Variational Smoothing and Inference for SDEs from Sparse Data with Dynamic Neural Flows
Dynamic neural flows beat MCMC with 100x fewer observations needed
Wang and Ganguly from arXiv present a novel variational smoothing and inference framework for stochastic differential equations (SDEs) that learns a neural conditional score to handle sparse, noisy observations. Classical methods like Markov chain Monte Carlo (MCMC) suffer from path degeneracy and poor scalability when data is scarce. The new approach characterizes the posterior SDE via a conditional backward-in-time score defined as the gradient of a function solving a Kolmogorov backward equation with multiplicative updates at observation times.
A neural network is trained to satisfy both the governing PDE and the observation-induced jump conditions, effectively integrating continuous-time dynamics with discrete Bayesian updates. This yields a posterior SDE with the same diffusion coefficient but a modified drift, enabling efficient trajectory sampling. The method further derives an evidence lower bound (ELBO) for joint state smoothing and parameter estimation, implemented as a variational EM-style procedure.
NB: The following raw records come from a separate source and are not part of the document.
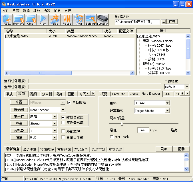This screenshot has height=182, width=193.
Task: Open the Extension device icon
Action: tap(103, 20)
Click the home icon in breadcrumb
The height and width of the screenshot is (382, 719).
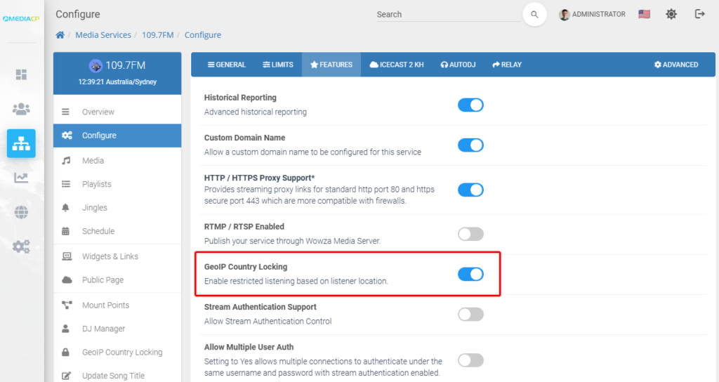pyautogui.click(x=60, y=35)
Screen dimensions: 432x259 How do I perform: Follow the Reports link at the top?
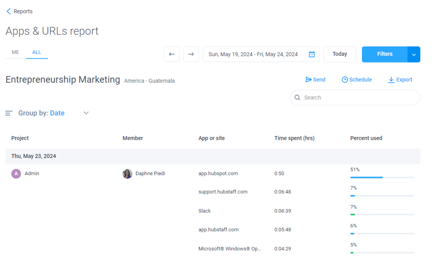coord(23,11)
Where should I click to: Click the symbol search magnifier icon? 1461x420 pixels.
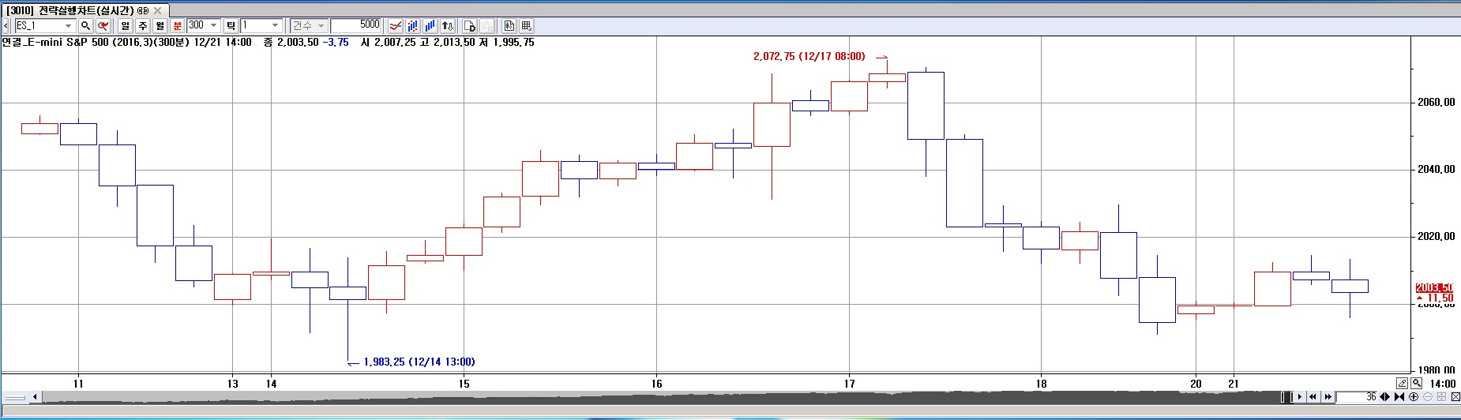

Experiments on nonlinear systems show accurate inference with very few observations, dramatically outperforming MCMC in scalability and stability.
- Learns neural conditional score from Kolmogorov backward equation and observation jump conditions
- Achieves accurate latent trajectory inference with 100x fewer observations than classical MCMC
- Provides a variational EM procedure with an ELBO for joint smoothing and parameter estimation
Why It Matters
Enables reliable AI modeling of real-world systems where data is sparse and noisy, like climate or finance.